Oh My Friends, My Friends Forgive Me, That I Live And You Are Gone, There's A Grief That Can't Be Spoken, There's A Pain Goes On And On

--"Empty Chairs at Empty Tables", Michael Ball for the Les Miserables Tenth Anniversary Concert

You were chastising me for being cocky that day. I remember that because we were having soup at "this great place close by and not out of the way," which turned out to be thirty minutes out of the way, but still great. I thought it's impossible for one to be cocky while eating soup. I may have even told you that; there's just no way to eat soup aggressively. Then we proceeded to debate the vagaries of soup eating and the social posturing that occurs while one is consuming soup. It was one of those hypothetical debates that concluded a lot more seriously than intended yet still managed to provide much needed levity to a tense situation. I had clam chowder (what else?) and you had broccoli cheddar. I had driven us so you offered to buy lunch which I thought was very nice of you since it had been my suggestion to go for soup in the first place.

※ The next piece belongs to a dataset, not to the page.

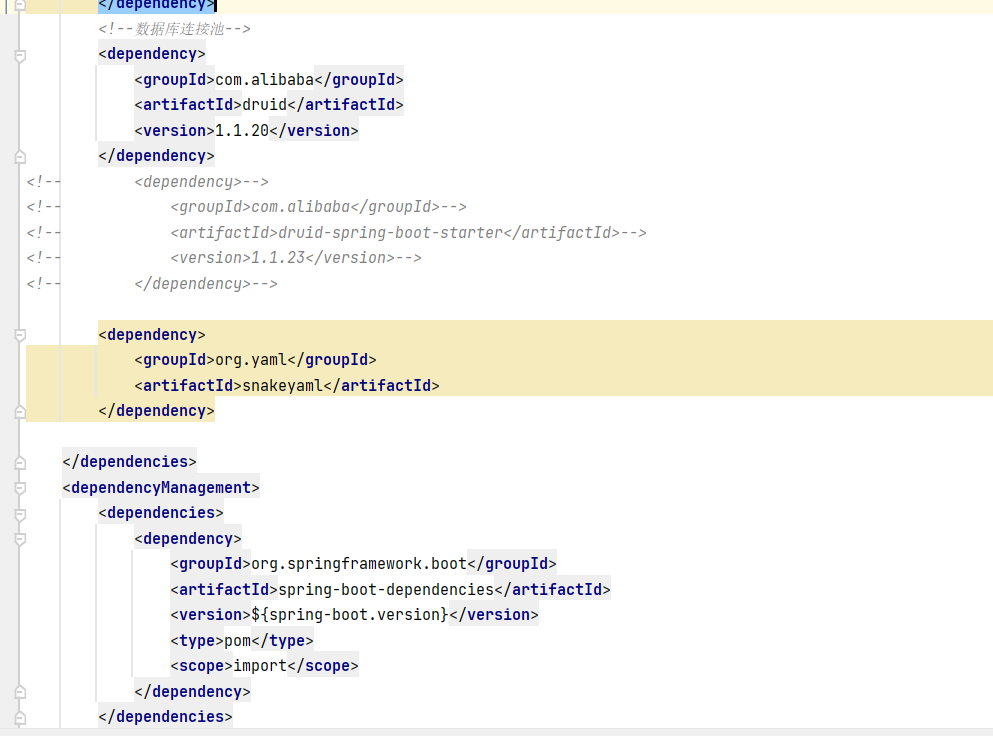Click the snakeyaml artifactId value
993x736 pixels.
pos(283,386)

I remember there were the faint strains of "Super Trouper" over the radio which I've always liked, but remembered you hated. No good groups came before the 80s was your motto and your creed. We'd debated about that too in the past. That time I didn't even need to tell you what I was thinking because you said there was a special level of hell reserved for ABBA and ABBA cultists. I just smiled, maybe bobbed my head a little, and you knew where my head was at. I never defined myself as an ABBA cultist, but definitely a patron. Sometimes I wish you could have heard when I heard them play. Sometimes I wish you could have seen what I saw when I saw the world. But that would make as much sense as asking you to agree with me on principle. Where would the fun be in that?

That would have been like debating why I like clam chowder and you liked broccoli cheddar. It's a soup built around a vegetable. I didn't get it. I still don't. The day vegetables are the show to meat's or bread's prelude is the day I reconsider my whole theory that vegetables killed the dinosaurs. I enjoyed my soup. You enjoyed yours that day. That was the important fact, not the fact we disagreed about a great many things. Supposedly, I was cocky and you were humble, but I seem to recall many an instance where you flashed a little tenacity and broke for the hills on a moment's notice. That was what was so great about you--you could pick pretty great places for soup and you could pick your battles pretty adequately. You never fought just to fight. You never disagreed to disagree. For you to stick your opinion in it had either to be for a good reason... or for a good laugh, which often were intertwining goals for you.

Eventually, I was getting to the dregs of my bowl. All the clams had been claimed and all the chowder had been chowed. I asked you innocently if you wanted to try some. When you said yes, I proceeded to drop the rest of the contents of my bowl into your bowl. Then I waited for the explosion. On a scale from sparkler to Hiroshima, yours didn't even rate a cigarette butt. You just kept right on eating on your intermingling soup, my screwed-up face watching on, and told me that it didn't taste all that bad. On further review, it was just cheddar, broccoli, potatoes, and chowder in one lump sum. Nothing to fret there. I guess it was just the thought of two things that weren't together being deposited on top of one another. It sounded more gross than it actually was. All I remember was afterwards, watching you finish the soup(s) with such gusto in your performance, was how much I still wanted to eat mine.


where my friends will meet no more

That was you, though, taking all I could give and never flinching.

----

I had the chance to go back to that soup place this past weekend, the first since you died. I even ordered the same things--broccoli cheddar and clam chowder. This time I mixed them both beforehand.

I imagined it didn't taste half as good as when we were there together.